Exercise description
Only one stretch of the listing below is wanted: the line with "The width and height of the screenshot is (680, 371)." and all lines after it. Reproduce that stretch exactly.

Available records
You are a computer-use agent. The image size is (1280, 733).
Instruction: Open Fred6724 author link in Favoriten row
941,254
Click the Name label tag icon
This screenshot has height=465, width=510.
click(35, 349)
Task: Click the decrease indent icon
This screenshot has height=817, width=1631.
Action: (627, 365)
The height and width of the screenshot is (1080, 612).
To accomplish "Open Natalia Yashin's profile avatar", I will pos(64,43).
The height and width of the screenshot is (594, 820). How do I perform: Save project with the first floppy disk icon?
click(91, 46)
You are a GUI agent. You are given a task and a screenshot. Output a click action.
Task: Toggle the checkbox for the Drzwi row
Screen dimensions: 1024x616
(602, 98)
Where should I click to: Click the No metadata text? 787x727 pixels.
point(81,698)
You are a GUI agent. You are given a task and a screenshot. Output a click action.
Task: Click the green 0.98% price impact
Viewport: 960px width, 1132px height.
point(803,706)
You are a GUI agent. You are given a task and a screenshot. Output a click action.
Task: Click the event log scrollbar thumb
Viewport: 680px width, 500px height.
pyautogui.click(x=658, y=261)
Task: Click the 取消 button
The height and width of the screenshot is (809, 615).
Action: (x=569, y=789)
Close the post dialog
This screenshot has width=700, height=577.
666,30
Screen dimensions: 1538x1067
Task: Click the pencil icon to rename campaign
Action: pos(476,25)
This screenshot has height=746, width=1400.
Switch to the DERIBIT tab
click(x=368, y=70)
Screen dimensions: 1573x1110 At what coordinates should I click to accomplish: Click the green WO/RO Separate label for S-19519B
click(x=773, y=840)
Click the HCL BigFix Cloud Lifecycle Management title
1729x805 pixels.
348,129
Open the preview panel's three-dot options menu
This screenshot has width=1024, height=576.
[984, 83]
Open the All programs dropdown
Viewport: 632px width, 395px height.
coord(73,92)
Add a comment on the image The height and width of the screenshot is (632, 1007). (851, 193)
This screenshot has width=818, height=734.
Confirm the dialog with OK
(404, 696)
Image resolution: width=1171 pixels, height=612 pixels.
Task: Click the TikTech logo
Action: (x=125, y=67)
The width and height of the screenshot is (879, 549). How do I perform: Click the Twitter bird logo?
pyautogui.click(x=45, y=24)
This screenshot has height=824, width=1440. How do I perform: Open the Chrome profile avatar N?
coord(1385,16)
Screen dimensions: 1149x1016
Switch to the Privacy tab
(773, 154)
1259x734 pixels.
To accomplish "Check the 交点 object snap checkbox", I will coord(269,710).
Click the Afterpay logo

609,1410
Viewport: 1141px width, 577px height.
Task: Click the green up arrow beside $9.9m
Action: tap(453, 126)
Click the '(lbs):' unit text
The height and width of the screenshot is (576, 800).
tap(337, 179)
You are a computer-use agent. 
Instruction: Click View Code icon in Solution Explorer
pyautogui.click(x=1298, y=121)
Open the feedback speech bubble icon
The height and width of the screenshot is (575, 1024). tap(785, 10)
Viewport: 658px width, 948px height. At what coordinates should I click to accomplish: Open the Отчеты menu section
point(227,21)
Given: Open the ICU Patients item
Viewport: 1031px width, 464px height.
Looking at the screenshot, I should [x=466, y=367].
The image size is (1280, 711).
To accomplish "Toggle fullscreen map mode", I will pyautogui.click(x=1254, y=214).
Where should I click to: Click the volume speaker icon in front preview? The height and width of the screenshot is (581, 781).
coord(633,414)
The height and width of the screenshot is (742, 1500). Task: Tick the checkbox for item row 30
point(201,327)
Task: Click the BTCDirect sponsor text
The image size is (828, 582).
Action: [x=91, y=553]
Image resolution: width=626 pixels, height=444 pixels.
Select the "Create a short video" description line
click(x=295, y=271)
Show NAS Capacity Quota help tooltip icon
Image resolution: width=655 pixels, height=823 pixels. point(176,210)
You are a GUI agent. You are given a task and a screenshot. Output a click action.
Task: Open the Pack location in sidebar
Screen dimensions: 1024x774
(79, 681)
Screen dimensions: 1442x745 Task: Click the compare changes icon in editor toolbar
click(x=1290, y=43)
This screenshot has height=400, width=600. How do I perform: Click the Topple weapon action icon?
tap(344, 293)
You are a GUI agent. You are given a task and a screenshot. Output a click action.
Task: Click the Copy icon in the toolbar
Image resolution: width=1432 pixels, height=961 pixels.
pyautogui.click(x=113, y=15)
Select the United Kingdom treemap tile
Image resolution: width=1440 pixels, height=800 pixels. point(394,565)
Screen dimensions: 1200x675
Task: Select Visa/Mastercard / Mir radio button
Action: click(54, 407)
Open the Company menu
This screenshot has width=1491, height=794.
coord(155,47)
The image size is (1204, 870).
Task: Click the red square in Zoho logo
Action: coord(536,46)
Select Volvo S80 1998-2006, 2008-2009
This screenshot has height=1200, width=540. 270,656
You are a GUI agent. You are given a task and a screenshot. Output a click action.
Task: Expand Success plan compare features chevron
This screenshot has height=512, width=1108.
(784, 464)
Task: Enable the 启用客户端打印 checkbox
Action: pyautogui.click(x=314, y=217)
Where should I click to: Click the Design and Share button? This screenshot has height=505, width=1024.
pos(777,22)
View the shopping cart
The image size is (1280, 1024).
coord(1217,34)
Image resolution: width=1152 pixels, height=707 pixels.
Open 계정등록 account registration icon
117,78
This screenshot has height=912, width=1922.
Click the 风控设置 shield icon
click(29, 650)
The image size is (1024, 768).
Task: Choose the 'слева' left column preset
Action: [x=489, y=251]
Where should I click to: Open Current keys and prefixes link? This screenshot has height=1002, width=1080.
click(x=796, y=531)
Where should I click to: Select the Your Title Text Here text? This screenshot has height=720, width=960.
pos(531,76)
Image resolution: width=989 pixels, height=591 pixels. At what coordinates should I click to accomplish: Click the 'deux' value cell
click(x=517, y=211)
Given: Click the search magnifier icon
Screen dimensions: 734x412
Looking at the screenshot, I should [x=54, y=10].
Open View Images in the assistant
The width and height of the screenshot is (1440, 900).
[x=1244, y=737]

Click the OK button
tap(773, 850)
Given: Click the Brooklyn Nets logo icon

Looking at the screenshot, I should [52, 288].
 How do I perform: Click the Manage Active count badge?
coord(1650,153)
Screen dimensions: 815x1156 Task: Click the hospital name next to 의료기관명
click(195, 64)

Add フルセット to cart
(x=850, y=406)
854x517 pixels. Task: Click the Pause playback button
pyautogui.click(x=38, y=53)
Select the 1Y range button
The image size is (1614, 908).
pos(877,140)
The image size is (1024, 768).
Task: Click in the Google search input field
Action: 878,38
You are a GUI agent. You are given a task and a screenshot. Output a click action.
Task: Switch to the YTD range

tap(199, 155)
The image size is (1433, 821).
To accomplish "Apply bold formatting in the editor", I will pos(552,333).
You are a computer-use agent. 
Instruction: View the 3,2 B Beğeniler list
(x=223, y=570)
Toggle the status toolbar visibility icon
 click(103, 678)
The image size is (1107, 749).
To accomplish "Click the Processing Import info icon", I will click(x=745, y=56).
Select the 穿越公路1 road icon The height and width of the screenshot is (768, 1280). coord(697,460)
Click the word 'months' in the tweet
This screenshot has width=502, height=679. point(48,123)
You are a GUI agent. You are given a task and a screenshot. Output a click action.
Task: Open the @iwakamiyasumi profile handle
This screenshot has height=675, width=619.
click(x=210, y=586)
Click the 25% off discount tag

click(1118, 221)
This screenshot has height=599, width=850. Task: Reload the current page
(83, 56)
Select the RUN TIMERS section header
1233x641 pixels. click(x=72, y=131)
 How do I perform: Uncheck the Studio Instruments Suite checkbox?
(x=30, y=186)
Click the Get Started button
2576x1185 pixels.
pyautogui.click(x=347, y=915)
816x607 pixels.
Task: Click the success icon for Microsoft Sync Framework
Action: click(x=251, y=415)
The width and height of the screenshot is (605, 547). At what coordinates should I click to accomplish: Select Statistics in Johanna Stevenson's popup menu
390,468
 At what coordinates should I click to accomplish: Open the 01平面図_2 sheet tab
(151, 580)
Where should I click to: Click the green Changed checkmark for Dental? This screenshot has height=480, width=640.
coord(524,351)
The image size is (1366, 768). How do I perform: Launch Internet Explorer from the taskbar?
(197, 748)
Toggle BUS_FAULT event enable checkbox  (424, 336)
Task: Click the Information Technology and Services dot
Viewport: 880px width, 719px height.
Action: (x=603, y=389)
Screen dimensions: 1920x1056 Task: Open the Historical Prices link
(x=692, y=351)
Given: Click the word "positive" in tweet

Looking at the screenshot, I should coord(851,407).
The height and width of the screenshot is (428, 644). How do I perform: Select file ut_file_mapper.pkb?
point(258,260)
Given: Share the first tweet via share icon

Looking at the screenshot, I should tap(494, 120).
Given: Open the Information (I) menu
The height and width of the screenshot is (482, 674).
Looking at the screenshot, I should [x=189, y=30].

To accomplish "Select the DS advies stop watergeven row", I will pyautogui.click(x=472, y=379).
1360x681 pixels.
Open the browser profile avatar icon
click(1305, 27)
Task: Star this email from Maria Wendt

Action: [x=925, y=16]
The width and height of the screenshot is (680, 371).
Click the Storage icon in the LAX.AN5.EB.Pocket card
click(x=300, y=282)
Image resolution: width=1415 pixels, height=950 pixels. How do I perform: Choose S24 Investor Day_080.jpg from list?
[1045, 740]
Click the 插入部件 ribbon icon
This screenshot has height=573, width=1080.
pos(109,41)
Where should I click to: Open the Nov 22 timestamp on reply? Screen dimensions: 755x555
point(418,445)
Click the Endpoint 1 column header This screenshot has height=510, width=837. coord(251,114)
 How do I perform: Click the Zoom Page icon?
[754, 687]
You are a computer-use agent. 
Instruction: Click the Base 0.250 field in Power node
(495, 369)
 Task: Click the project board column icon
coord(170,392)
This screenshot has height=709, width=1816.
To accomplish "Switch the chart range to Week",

Problem solution
The width and height of the screenshot is (680, 371).
Click the Storage icon in the LAX.AN5.EB.Pocket card
click(x=300, y=282)
Image resolution: width=1415 pixels, height=950 pixels. How do I perform: Choose S24 Investor Day_080.jpg from list?
[1045, 740]
Click the 插入部件 ribbon icon
This screenshot has height=573, width=1080.
pos(109,41)
Where should I click to: Open the Nov 22 timestamp on reply? Screen dimensions: 755x555
point(418,445)
Click the Endpoint 1 column header This screenshot has height=510, width=837. coord(251,114)
 How do I perform: Click the Zoom Page icon?
[754, 687]
You are a computer-use agent. 
Instruction: Click the Base 0.250 field in Power node
(495, 369)
 Task: Click the project board column icon
coord(170,392)
This screenshot has height=709, width=1816.
To accomplish "Switch the chart range to Week",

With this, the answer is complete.